SOURCE DOCUMENT:
◇ ◇ ◇

# Lamb Glass Co dating...



## JohnDeereMoxie (Nov 18, 2013)

Hi guys I was trying to date one of my milk bottles and I was doing some research and I was wondering if it was true that there really is no way to date a Lamb Glass Co bottle to the exact year? I found some links online and that's basically what I have been coming up with. http://www.sha.org/bottle/pdffiles/MilkRoute-V287.pdf basically what that is saying. If anyone has any other info that would be great. Thanks.


----------



## RED Matthews (Dec 18, 2013)

Well it is odd - no reply's.  I have written before about my Moxie consumption objectives when I was in High School.  I never collected any o9f their bottles, but have collected glass, worked in glass making, mold making, selling special alloy mold equipment castings to the worlds glass industry.  My interest is in the how it is made technology for all kinds of glass applications to man's use and enjoyment.  It is a great hobby and I really enjoy reading everyone's input to this forum.  Check my home page for more.   RED Matthews


----------



## cowseatmaize (Dec 18, 2013)

◇ ◇ ◇

DATASET EXTRACT:

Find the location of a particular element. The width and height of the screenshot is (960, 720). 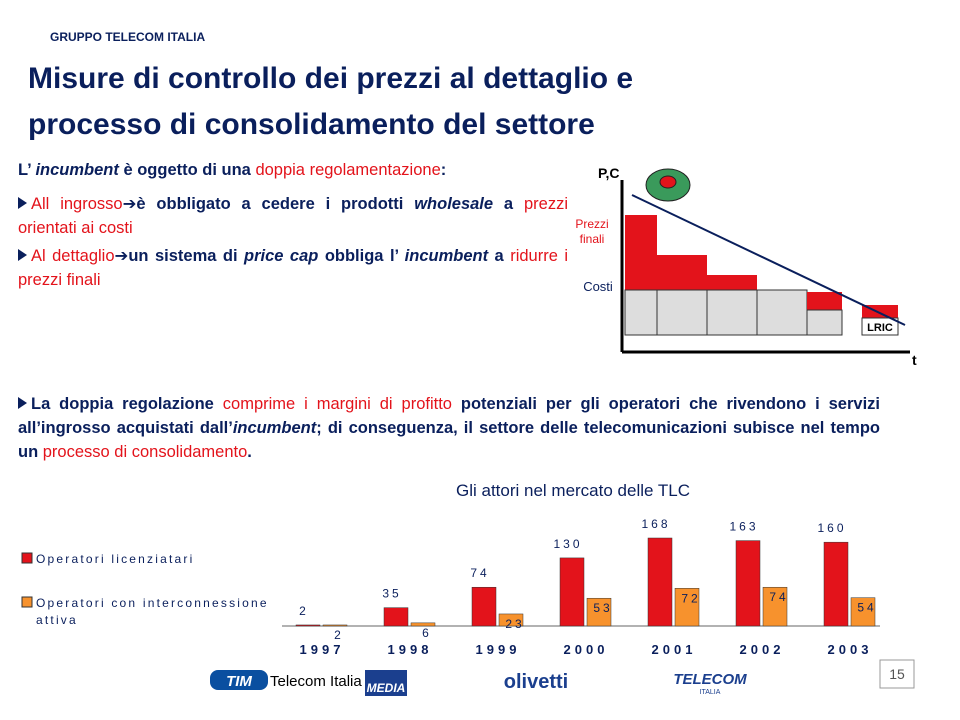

◇ ◇ ◇

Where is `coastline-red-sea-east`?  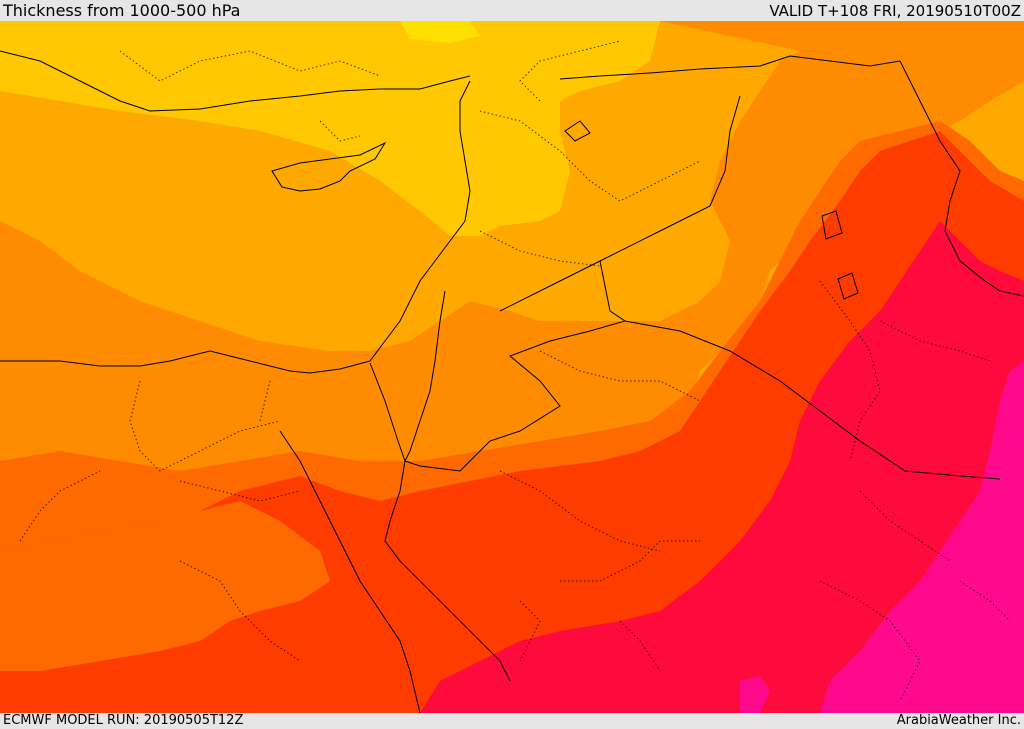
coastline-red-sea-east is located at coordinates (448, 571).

◇ ◇ ◇

YOUR TASKS:
- A) In the forum thread on dating Lamb Glass Co bottles, what kind of bottle was the first poster trying to date?
- B) Pick up the forum thread on dating Lamb Glass Co bottles from the point where it stops.

TASK-BY-TASK RESULTS:
- A) One of their milk bottles.

- B)
Doug and Linda's site is kind of sketchy about Lamb also. An exact year is tough for almost any bottle, the best would be within either side of 10 years for the most part. There a re some other giveaway clues but they need to be shown. For instance, I have a "Patent Applied For" John Wyeth. I found the patent info and it was patent for within 3 months of the application. The molds on the other hand could have been used for quite a bit longer.


----------



## cowseatmaize (Dec 18, 2013)

Here's the first page, I can't believe I found it. The bottle could be anywhere inside 5 years of this but I would guess, more to the later end.


----------



## cowseatmaize (Dec 18, 2013)

Here's the second page for the cap.


----------



## JohnDeereMoxie (Dec 18, 2013)

RED Matthews said:
			
		

> Well it is odd - no reply's.  I have written before about my Moxie consumption objectives when I was in High School.  I never collected any o9f their bottles, but have collected glass, worked in glass making, mold making, selling special alloy mold equipment castings to the worlds glass industry.  My interest is in the how it is made technology for all kinds of glass applications to man's use and enjoyment.  It is a great hobby and I really enjoy reading everyone's input to this forum.  Check my home page for more.   RED Matthews


Where did this come from RED haha. I feel like I have read this before.


----------



## JohnDeereMoxie (Dec 18, 2013)

I'm so confused as to what happened in this thread HAHAHHAAH. I did a little research on the Lamb matter and you really can't pinpoint the year, my bottle is before 1940 I know that much.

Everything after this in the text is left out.